Below are records; from the line containing "The Whole Music Experience (75, 20)" through the very last line, output each line exactly. No pictures.

── Data to process

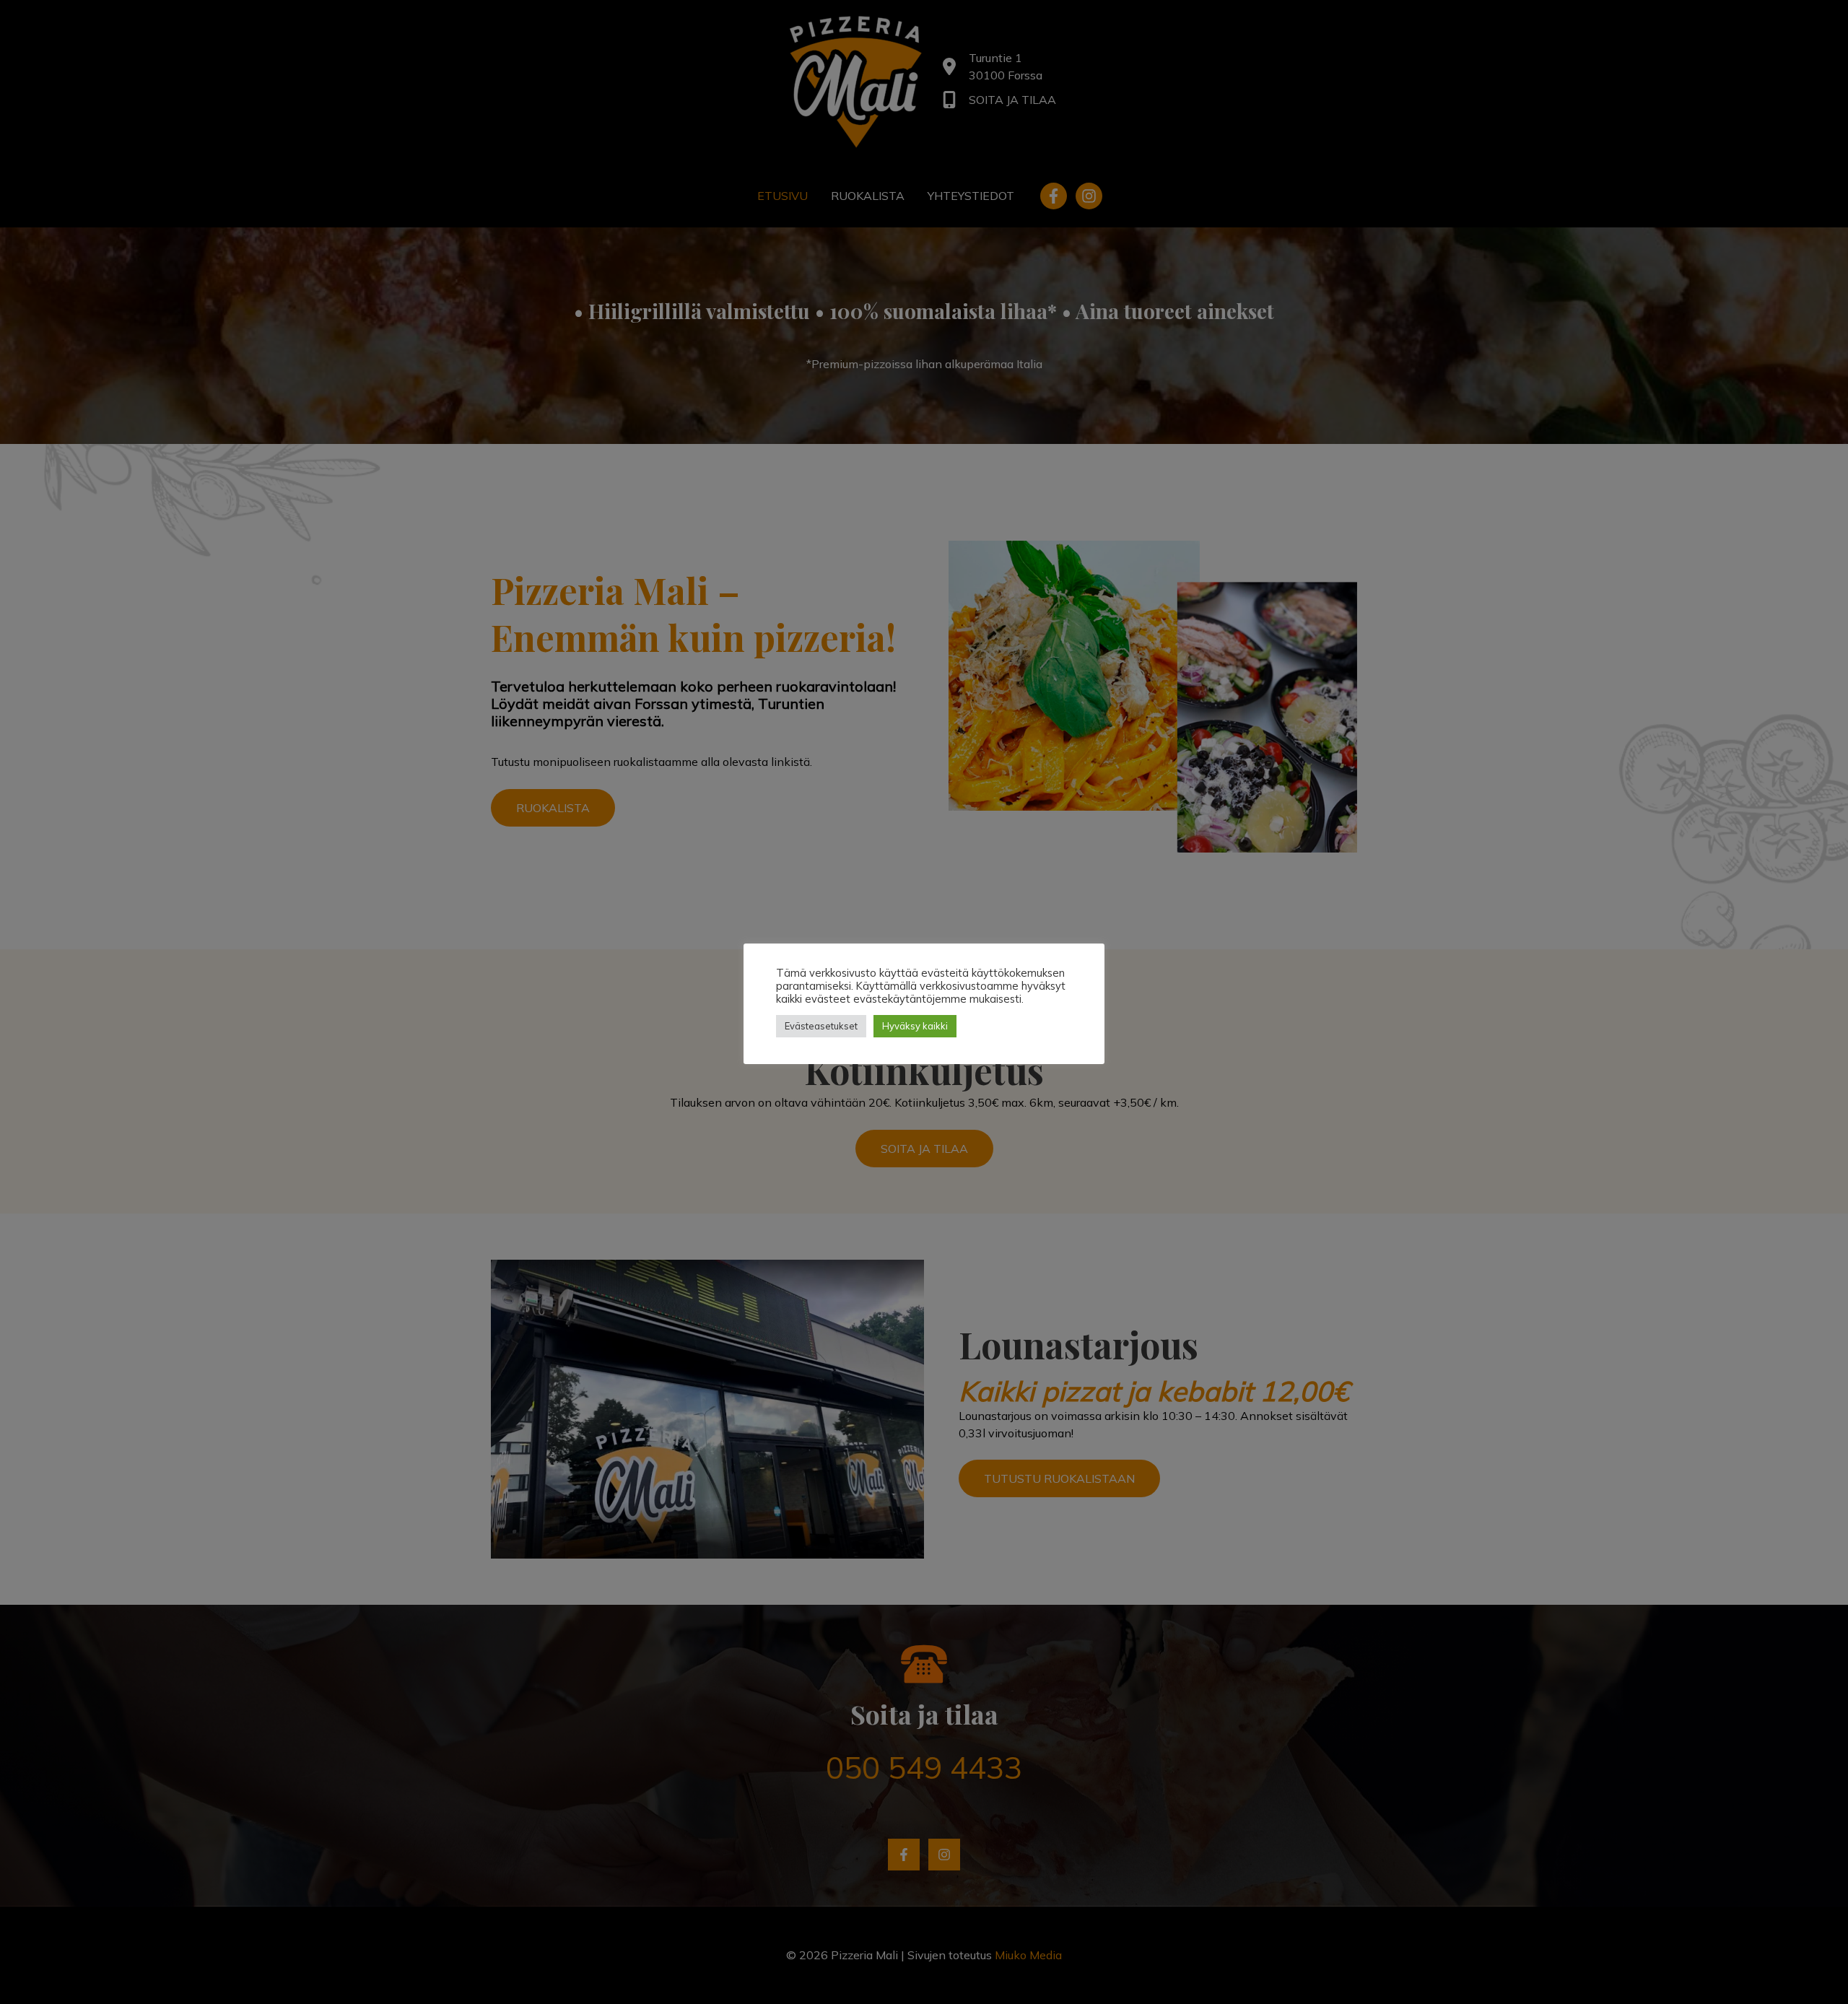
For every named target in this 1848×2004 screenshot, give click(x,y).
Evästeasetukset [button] (821, 1026)
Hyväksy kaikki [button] (915, 1026)
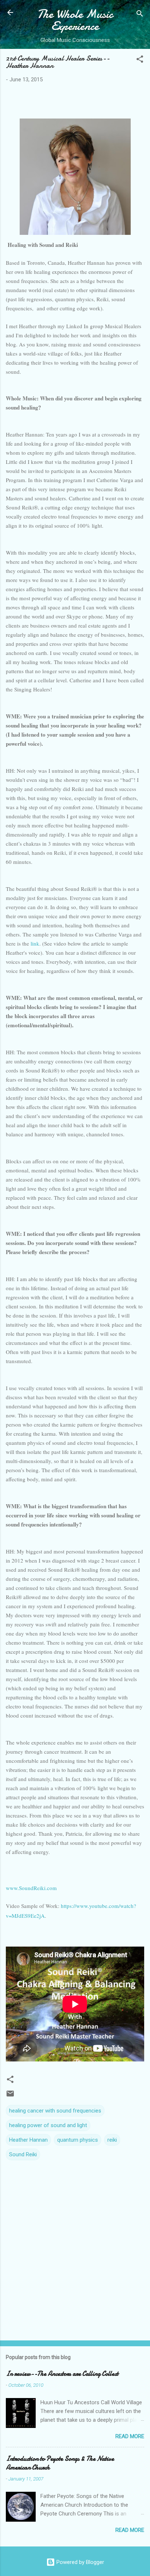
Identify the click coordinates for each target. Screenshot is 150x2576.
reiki (112, 2140)
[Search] (139, 15)
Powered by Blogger (79, 2562)
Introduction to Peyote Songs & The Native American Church (60, 2463)
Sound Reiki (23, 2154)
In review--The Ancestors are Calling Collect (62, 2373)
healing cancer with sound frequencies (55, 2110)
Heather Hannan (28, 2140)
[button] (139, 60)
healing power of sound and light (48, 2125)
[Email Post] (10, 2096)
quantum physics (77, 2140)
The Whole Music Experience (75, 20)
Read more (129, 2436)
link (35, 943)
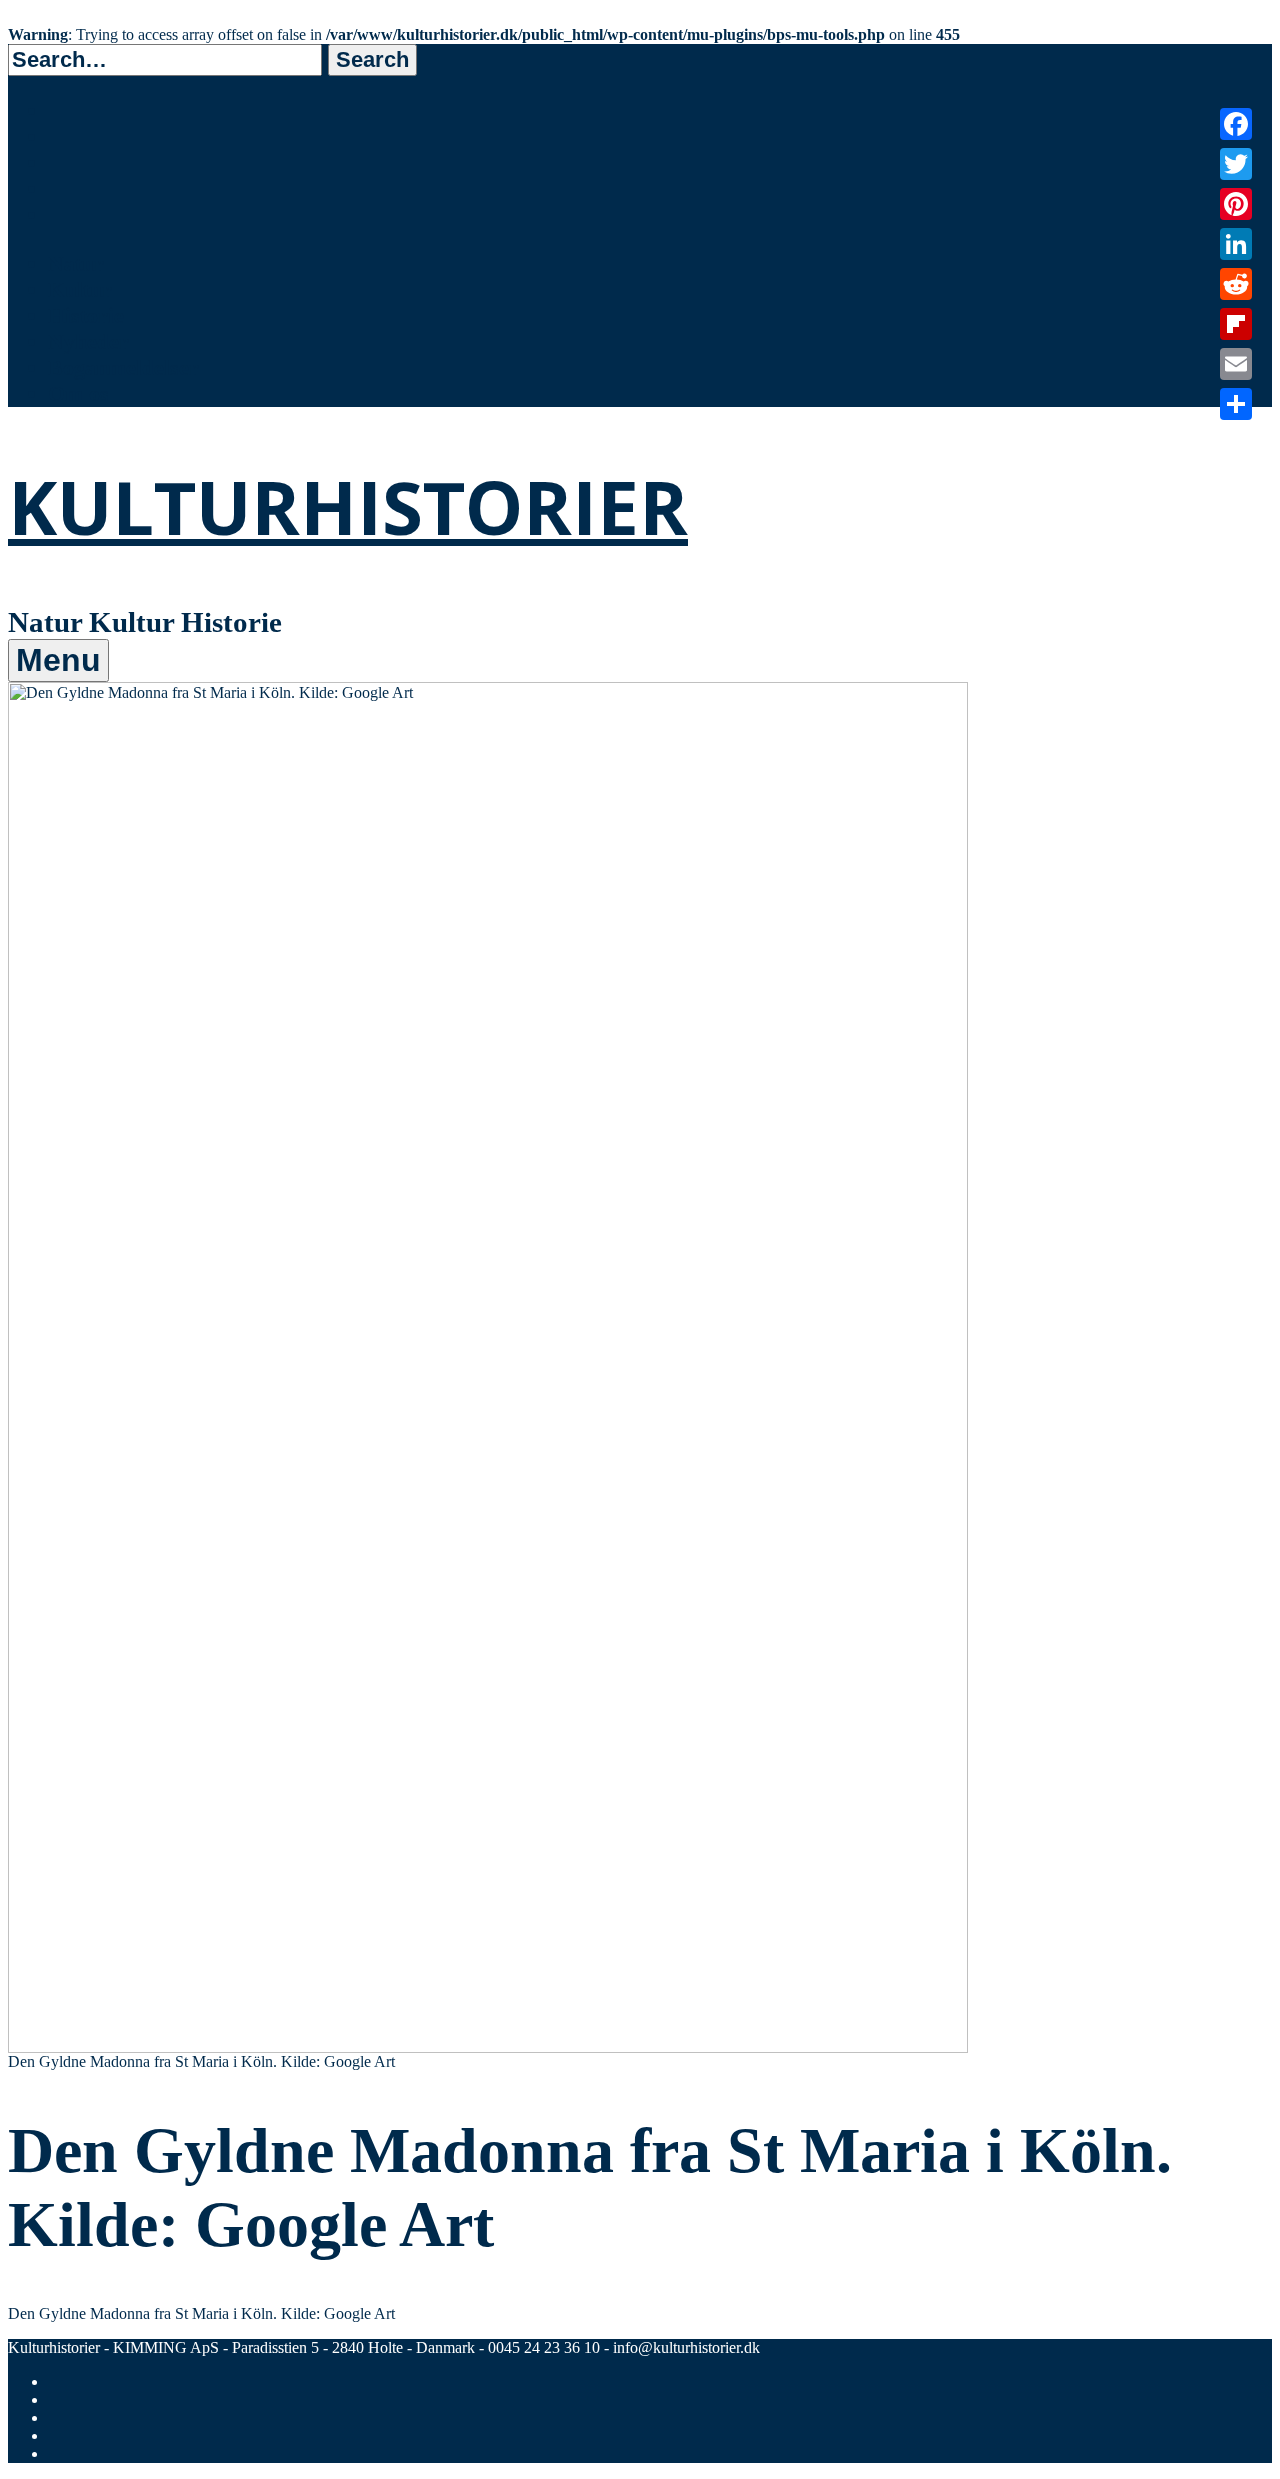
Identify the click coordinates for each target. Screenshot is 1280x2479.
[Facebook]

────

(Exercise result)
The Whole Music Experience (75, 20)
Read more (129, 2436)
link (35, 943)
Identify the click coordinates for each target. Screenshot is 1280x2479.
[Facebook]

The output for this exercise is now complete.